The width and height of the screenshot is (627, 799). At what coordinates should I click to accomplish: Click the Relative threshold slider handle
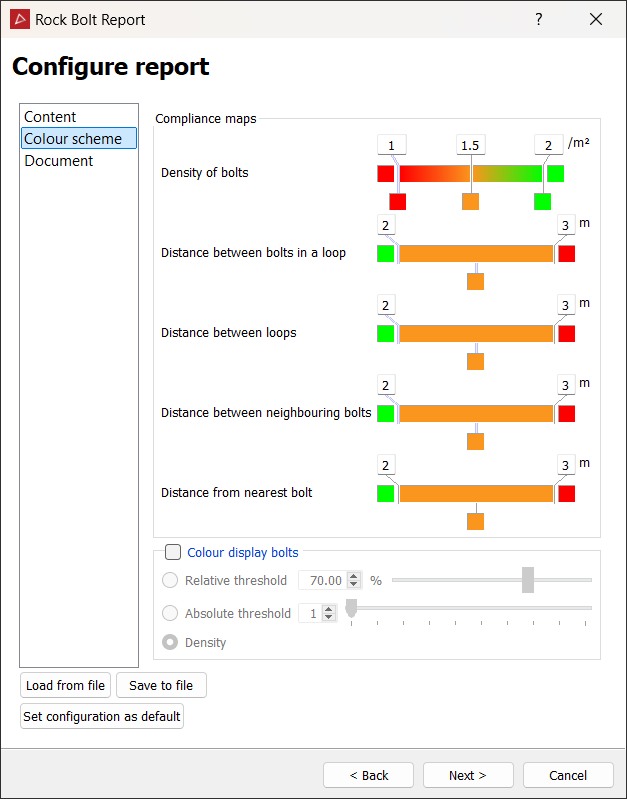point(528,580)
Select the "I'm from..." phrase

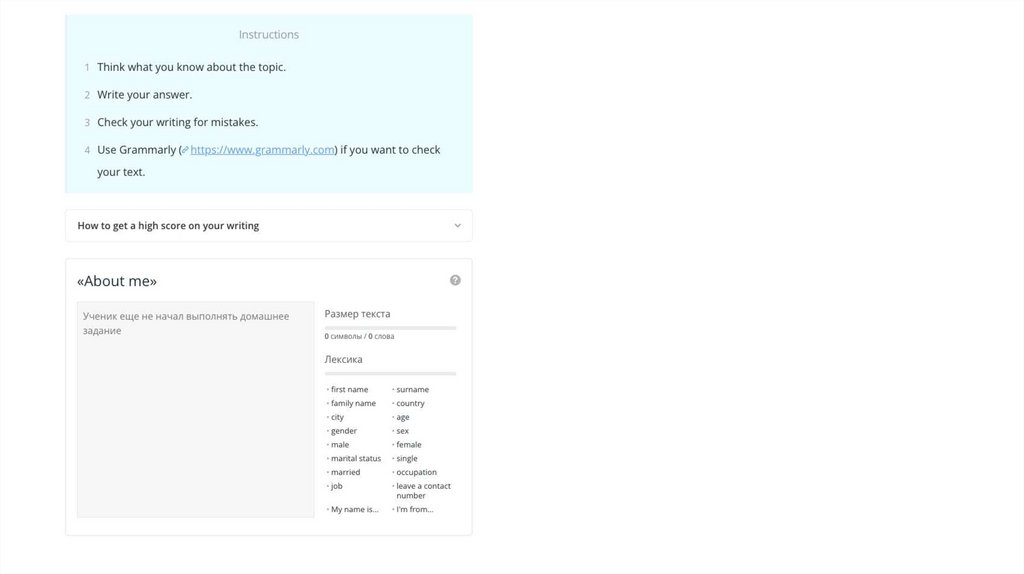tap(414, 509)
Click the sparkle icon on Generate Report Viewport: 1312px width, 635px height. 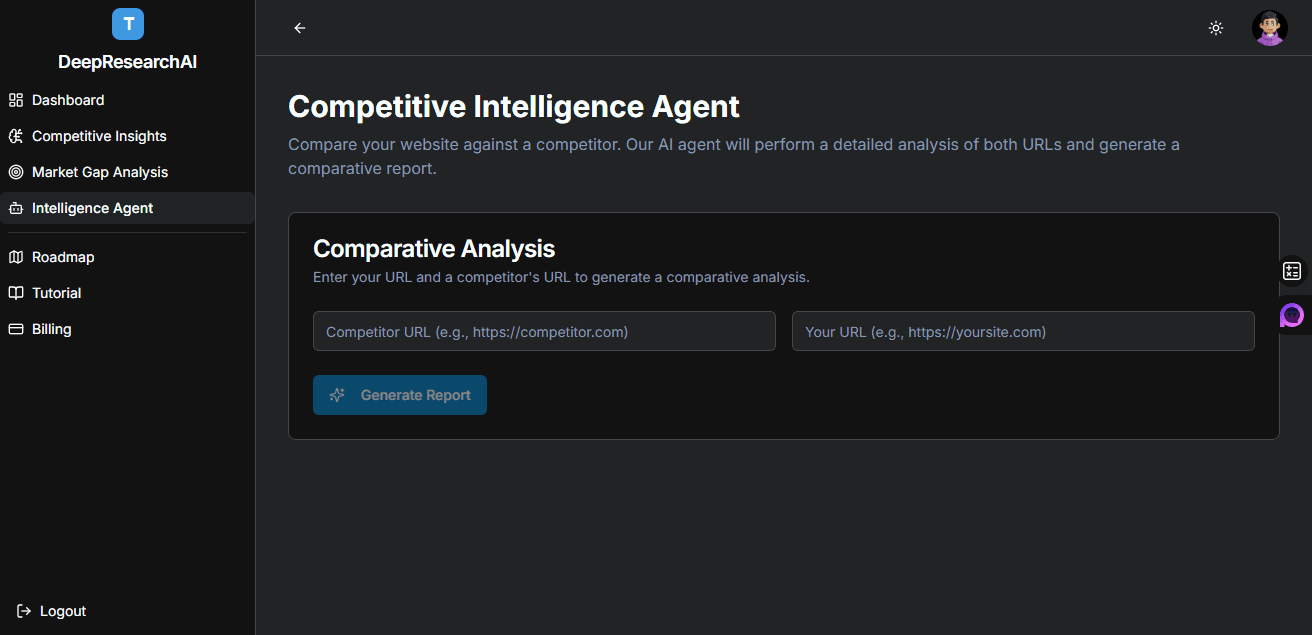pyautogui.click(x=337, y=394)
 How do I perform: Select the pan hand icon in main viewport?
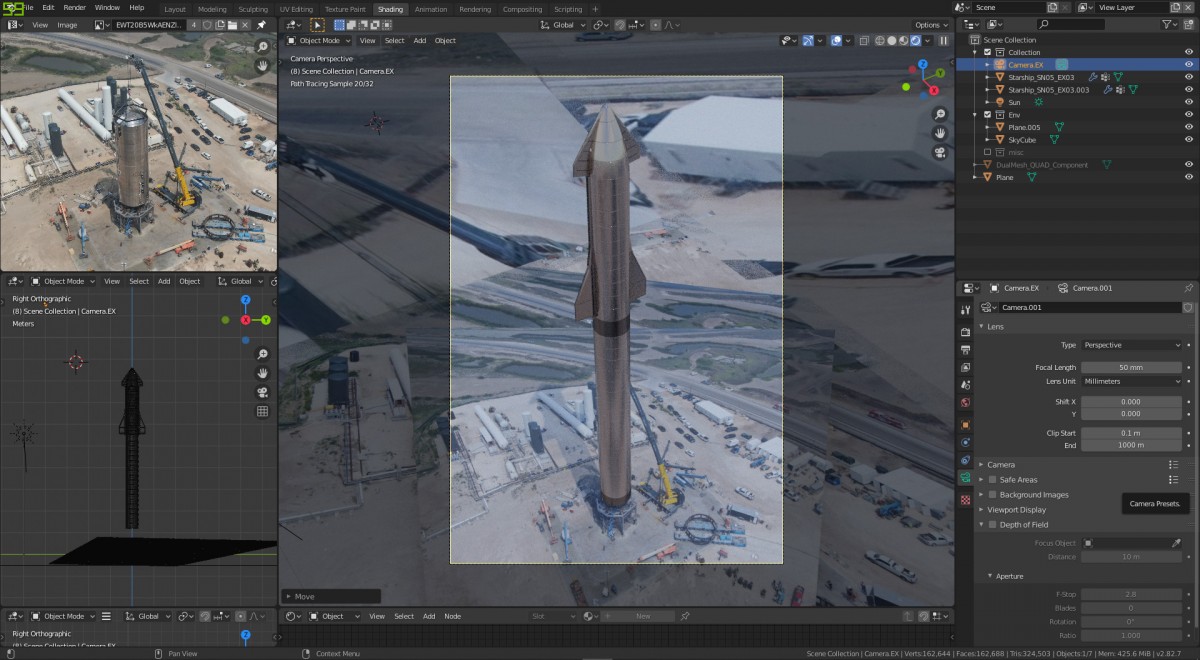[x=940, y=134]
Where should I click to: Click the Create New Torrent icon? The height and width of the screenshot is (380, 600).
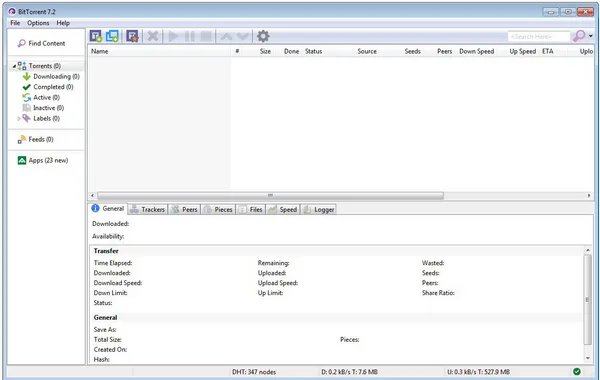pos(132,36)
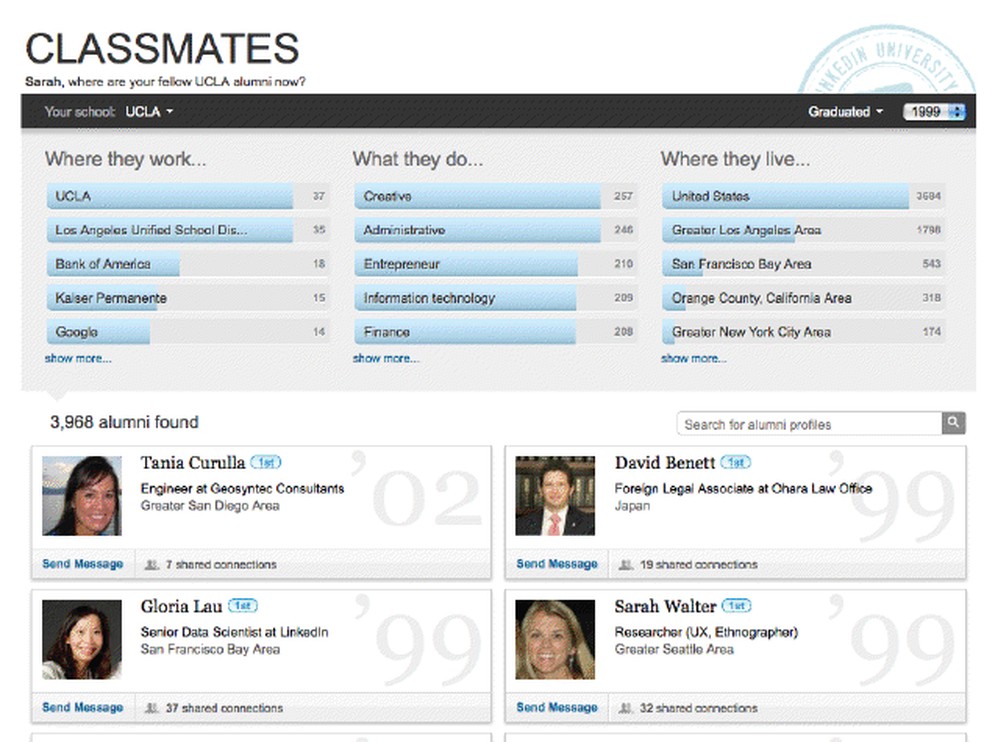Image resolution: width=984 pixels, height=742 pixels.
Task: Click shared connections icon on Tania Curulla's card
Action: tap(152, 565)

****************************************

Your task =
Word for word, retype the lines from the one that contains "How do I perform: Select" through the final line of the data, both ends included, excluding pictures.

Solution to the exercise =
 How do I perform: Select the pan hand icon in main viewport?
[x=940, y=134]
Where should I click to: Click the Create New Torrent icon? The height and width of the screenshot is (380, 600).
pos(132,36)
Image resolution: width=984 pixels, height=742 pixels.
Task: Click shared connections icon on Tania Curulla's card
Action: tap(152, 565)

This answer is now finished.